> PROMPT
Once the images are set aside, output the listing exactly as it stands.

> THE DATA
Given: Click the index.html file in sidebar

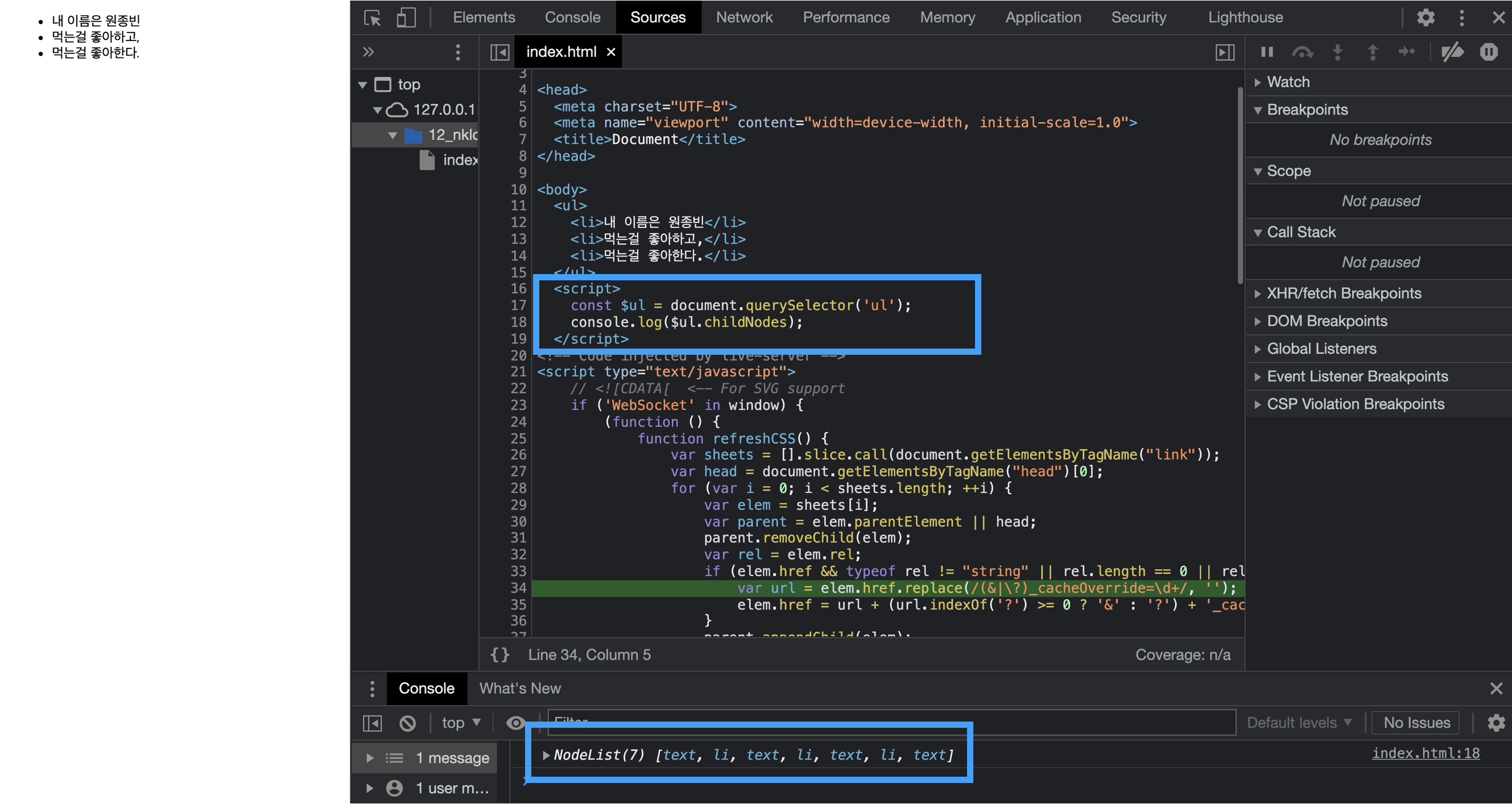Looking at the screenshot, I should (x=451, y=158).
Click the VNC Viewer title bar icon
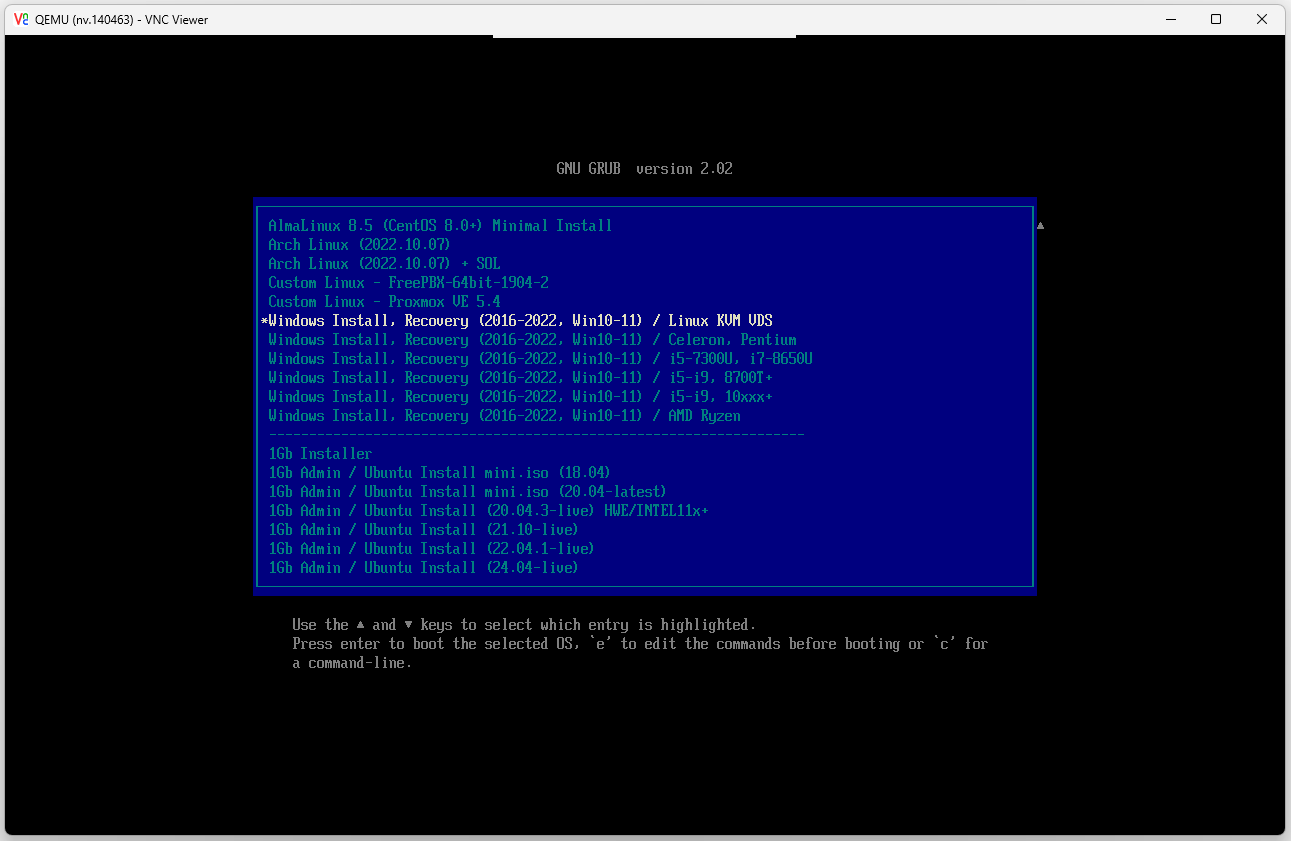The height and width of the screenshot is (841, 1291). (21, 19)
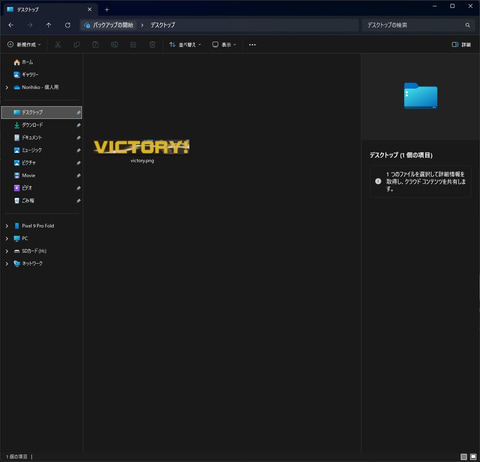Open the View dropdown

224,45
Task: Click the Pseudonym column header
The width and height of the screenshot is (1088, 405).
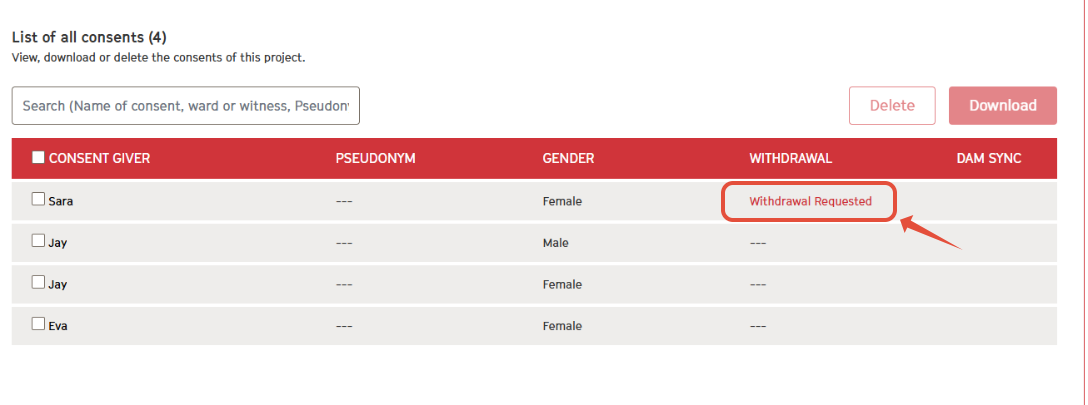Action: 375,158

> RESPONSE
Given: Click the index.html file in sidebar

Looking at the screenshot, I should (x=451, y=158).
Click the VNC Viewer title bar icon
The height and width of the screenshot is (841, 1291). (21, 19)
Open the View dropdown

224,45
Task: Click the Pseudonym column header
The width and height of the screenshot is (1088, 405).
Action: 375,158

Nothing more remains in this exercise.